Mark Bastille Day With a Movie | The American Spectator

Mark Bastille Day With a Movie
by
Humphrey Bogart and Ingrid Bergman in “Casablanca” (IMDB.com)

Recommendations for the day’s special screenings, this being France’s national day, when a mob went to the detention center at the Bastille fortress on the east side of Paris, decapitated the warden, and started something that seems to have no end in sight.

Double feature: Jean Renoir’s La Marseillaise (1938), one of the most lyrical, but least known, films of the master who made the Great War classic Grande Illusion (1937). The latter film also suggests placing Stanley Kubrick’s Paths of Glory (1957) on the program, by way getting a sober perspective on the danger of military machines gone mad; you see this in the contrast between the heroism of the colonel played by Kirk Douglas and the abysmal cynicism of the brass against whose cruelty he tries to save his men.

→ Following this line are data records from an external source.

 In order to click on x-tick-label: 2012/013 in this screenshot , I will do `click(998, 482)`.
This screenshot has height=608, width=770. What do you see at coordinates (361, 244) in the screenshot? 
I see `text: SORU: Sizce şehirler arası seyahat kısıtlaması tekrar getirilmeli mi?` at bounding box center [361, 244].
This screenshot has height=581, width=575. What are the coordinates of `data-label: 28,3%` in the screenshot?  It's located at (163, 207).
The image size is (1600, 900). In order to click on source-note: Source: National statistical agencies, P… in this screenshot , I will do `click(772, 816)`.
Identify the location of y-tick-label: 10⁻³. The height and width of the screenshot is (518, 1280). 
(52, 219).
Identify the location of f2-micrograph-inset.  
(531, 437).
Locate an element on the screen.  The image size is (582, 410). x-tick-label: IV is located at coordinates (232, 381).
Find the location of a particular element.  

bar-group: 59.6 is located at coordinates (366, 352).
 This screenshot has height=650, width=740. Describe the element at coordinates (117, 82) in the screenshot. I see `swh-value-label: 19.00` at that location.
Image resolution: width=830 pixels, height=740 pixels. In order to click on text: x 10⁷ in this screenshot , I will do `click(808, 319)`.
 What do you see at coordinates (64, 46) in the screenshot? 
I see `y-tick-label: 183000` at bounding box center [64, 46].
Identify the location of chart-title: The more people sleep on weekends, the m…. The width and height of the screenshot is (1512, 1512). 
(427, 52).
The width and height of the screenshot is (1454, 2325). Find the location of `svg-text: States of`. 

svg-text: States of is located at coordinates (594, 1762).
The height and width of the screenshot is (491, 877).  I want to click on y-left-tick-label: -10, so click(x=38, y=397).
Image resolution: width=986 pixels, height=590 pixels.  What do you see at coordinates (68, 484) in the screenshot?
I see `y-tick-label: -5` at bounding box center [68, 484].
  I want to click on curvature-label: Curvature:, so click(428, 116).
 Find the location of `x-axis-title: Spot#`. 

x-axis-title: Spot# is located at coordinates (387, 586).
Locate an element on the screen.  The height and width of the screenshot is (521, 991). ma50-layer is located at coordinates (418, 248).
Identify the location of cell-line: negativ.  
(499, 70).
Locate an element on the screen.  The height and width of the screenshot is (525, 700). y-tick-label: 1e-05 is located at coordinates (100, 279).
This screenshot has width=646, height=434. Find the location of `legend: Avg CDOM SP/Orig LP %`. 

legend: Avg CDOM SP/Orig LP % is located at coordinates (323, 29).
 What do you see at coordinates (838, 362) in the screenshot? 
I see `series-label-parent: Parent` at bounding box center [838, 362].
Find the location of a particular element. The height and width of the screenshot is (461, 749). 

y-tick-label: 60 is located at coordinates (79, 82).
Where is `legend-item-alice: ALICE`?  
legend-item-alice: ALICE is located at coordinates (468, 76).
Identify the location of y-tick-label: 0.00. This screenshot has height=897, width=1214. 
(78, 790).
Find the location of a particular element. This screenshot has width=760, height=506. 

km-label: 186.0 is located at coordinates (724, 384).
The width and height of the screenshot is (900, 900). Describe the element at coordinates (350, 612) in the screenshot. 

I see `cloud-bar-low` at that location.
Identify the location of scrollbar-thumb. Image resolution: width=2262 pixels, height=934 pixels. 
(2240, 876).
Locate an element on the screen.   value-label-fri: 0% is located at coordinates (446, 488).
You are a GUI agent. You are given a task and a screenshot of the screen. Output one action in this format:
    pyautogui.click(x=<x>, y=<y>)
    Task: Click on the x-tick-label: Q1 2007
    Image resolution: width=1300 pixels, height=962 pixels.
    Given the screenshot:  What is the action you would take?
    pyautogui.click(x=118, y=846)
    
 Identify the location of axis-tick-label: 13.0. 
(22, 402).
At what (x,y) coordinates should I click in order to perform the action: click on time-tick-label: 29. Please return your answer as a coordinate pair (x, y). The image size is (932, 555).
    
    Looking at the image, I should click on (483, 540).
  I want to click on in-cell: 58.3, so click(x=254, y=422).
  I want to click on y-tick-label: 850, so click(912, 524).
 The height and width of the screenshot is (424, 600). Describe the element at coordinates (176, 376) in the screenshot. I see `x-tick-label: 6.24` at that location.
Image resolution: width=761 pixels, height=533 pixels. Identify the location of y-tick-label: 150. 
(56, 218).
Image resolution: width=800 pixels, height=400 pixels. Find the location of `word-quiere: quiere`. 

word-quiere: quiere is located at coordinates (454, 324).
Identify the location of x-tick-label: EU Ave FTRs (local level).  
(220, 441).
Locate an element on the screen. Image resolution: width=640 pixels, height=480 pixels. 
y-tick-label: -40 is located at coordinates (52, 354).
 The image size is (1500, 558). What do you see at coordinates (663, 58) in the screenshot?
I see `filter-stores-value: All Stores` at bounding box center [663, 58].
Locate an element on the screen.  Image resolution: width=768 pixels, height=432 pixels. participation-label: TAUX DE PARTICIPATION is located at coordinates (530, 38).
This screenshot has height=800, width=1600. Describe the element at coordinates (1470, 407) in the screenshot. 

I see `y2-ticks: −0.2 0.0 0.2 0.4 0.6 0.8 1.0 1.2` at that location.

Michael Curtiz’s Casablanca (1942), a salute to French patriotism, still has universal appeal. To be sure, said patriotism needed some help from its friends to do the job, but then so did ours, and the Bogart–Bergman classic reminds us that the Free France Forces owed much to Americans, and to the African rifles who filled the ranks of the legendary DDB, the second armored division that fought its way from the Brazzaville to Paris.

Actually, it is better to watch Renoir’s film last, seeing as how upbeat it is. And yet, and yet, in these troubled times, see also (at midnight, to show what follows revolution), the Abel Gance classic, Napoleon (1927). It being a silent, you can play Mark Knopfler’s “Done with Bonaparte” as accompaniment.

Get the popcorn — excuse me, the pate de foie gras and the champagne — and tomorrow, let us all go for a screening of The Alamo at the drive-in.